Investing in the basic materials and energy sectors have been solid choices for investors over the long haul. However, recent trends in these segments, in addition to slumping global economies, have pushed many stocks in these corners sharply lower during 2012.
In fact, only a handful of energy focused ETFs are up on the year while the vast majority—literally dozens of funds—are posting modest losses in the time period. Besides the continually beaten down clean energy sector, one of the biggest losers has been in the coal sector as the industry has also been extremely weak from both a year-to-date and a one year look, suggesting the power source has faced some very tough times in months past.
Currently, investors have the choice between two coal ETFs, the Market Vectors Coal ETF (KOL - Free Report) and the PowerShares Global Coal Portfolio . Both of these funds are currently testing their 52 week lows, having sank by more than 40% over the past one year period (read Two Energy ETFs Holding Their Ground).
Coal Power Trend
Unfortunately, the trends behind this phenomenon seem likely to continue for investors in the coal space. The incredible fall of natural gas over the past few years has been the competing fuel cheap and abundant, making it a perfect power plant input that also has fewer emissions.
Beyond this, the Chinese slowdown is also starting to impact the broad coal sector as well. China is far and away the biggest user of the fuel, using more than three times what the U.S. economy does on a yearly basis. Given that China is slowing down and is demanding less in fuel to power its economy, this trend could also have a large effect on coal prices and stocks over the rest of 2012.
Thanks to these factors, it has been a very rough time to get into the coal industry despite the favorable metrics that many products in the space are currently showing. In fact, both PKOL and KOL have a PE below 13 while their dividend yields are both approaching 2.6%. Given these trends, a short-term play on the coal could be an interesting move for some risk tolerant investors (see Inside The Forgotten Energy ETFs).
This could be especially true if China can avoid a hard landing and if coal prices can rise out of their doldrums on the futures markets. Additionally, a continued gain for natural gas prices could also help coal, especially if futures prices for this vital power plant fuel can once again hit the $3 mark.
However, while these trends might be encouraging to some value investors, it appears as those coal ETFs may have further to fall in the near term.

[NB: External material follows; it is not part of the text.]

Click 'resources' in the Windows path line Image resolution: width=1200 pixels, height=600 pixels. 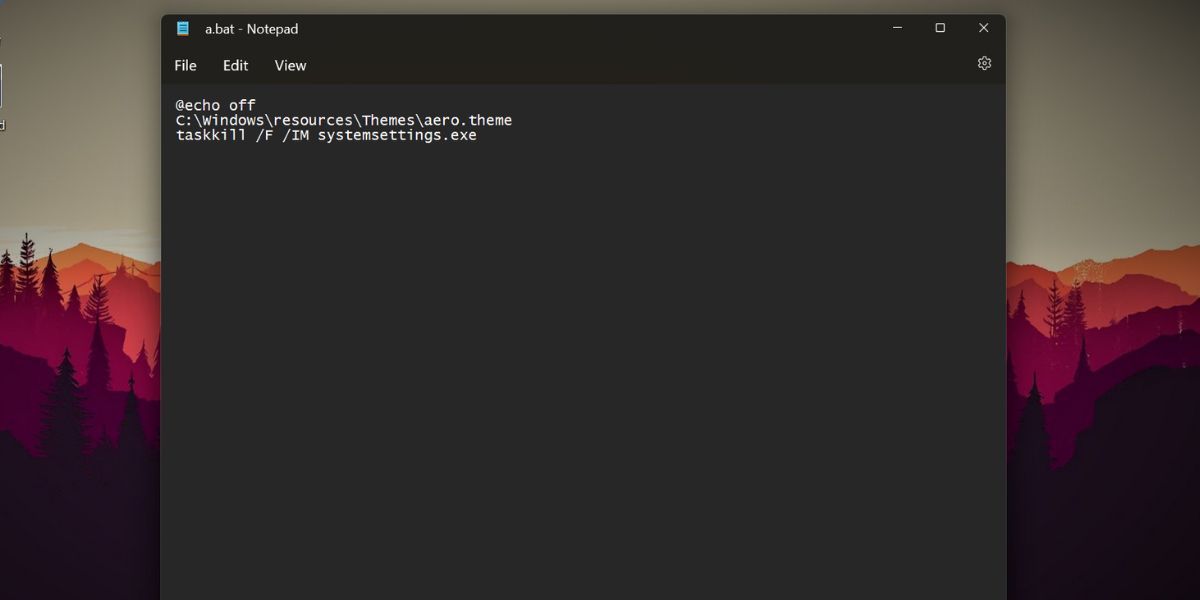[313, 120]
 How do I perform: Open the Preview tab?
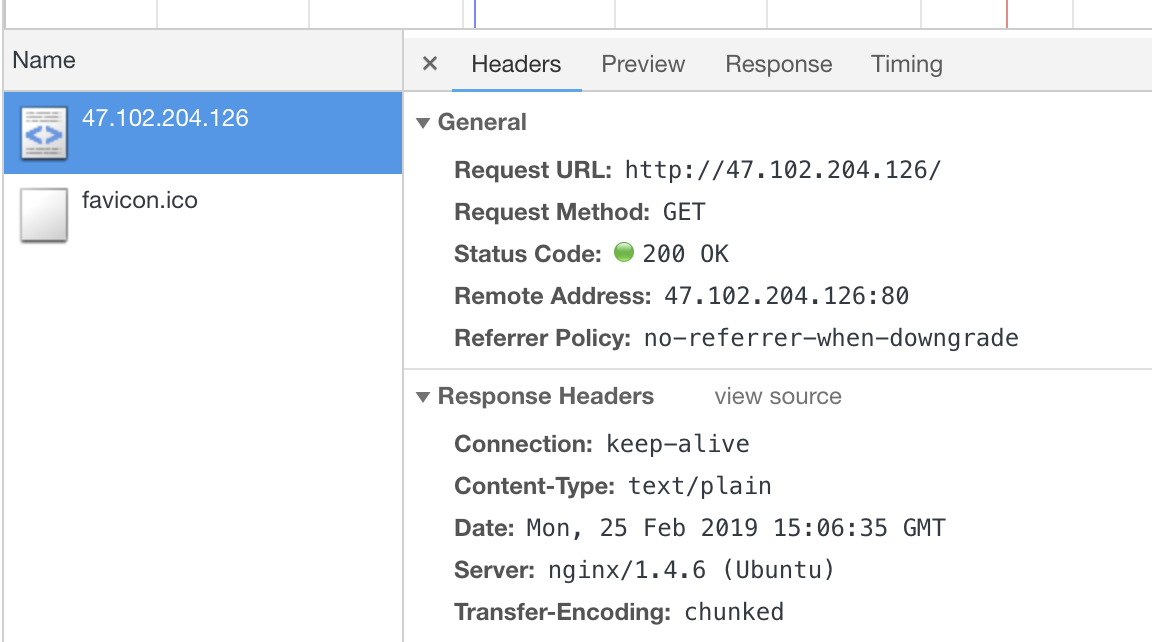click(643, 64)
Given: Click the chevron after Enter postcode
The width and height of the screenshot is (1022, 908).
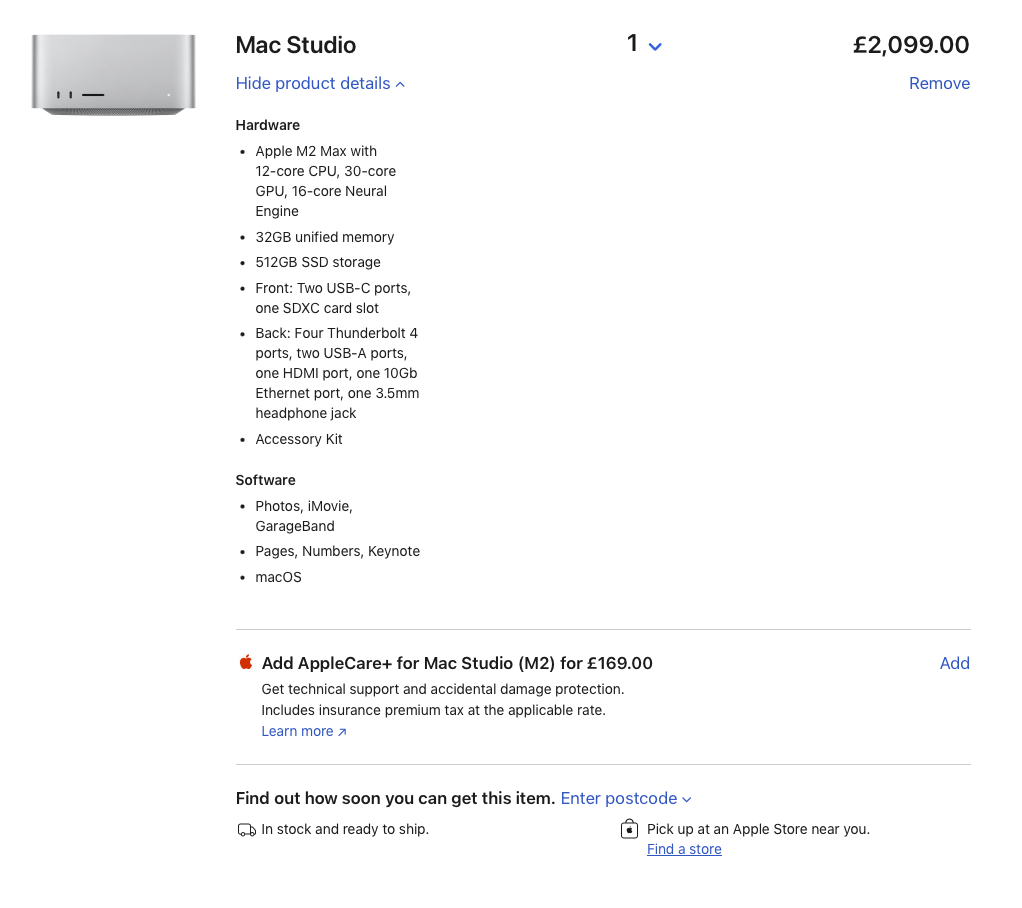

In fact, investors recently saw Patriot Coal plunge by over 50% in a single day—although it did bounce back to ‘just’ a 35% loss in afternoon trading-- as the company sought out plans from restructuring advisers if it can’t meet near-term debt needs.
This helped to push many firms in the coal space lower with some of the bigger names in the space sliding by over 3% on the day. The plunge also represents a disastrous stretch for PCX as the company had a $25 stock about nine months ago while the firm is now teetering around the $2.20 level after its latest plunge.
With this kind of volatility in the marketplace, an ETF approach looks to be an incredibly good idea since risk can be spread around a variety of securities. Both PKOL and KOL allocate around 1% to PCX but hold about 30 other securities in their basket as well (see more in the Zacks ETF Center).
Furthermore, both funds pay out a modest yield around the 1.6% level while they both provide impressive diversification benefits thanks to their global exposure. In fact, both funds put less than half of their assets in American securities with higher levels of exposure going to firms based in the Asia-Pacific region including China, Indonesia, and Australia (read Three ETFs for The Energy Efficiency Boom).
Nevertheless, given this recent bout of uncertainty in the market place and the clouded economic outlook in Europe and the U.S., it may still be prudent to avoid coal stocks and coal ETFs for the time being. The space may have further to fall on the disappointing news while some consolidation seems necessary as well. As a result, look for a push below 52 week lows before considering scooping up this beaten down—but still incredibly important—industry with ETFs.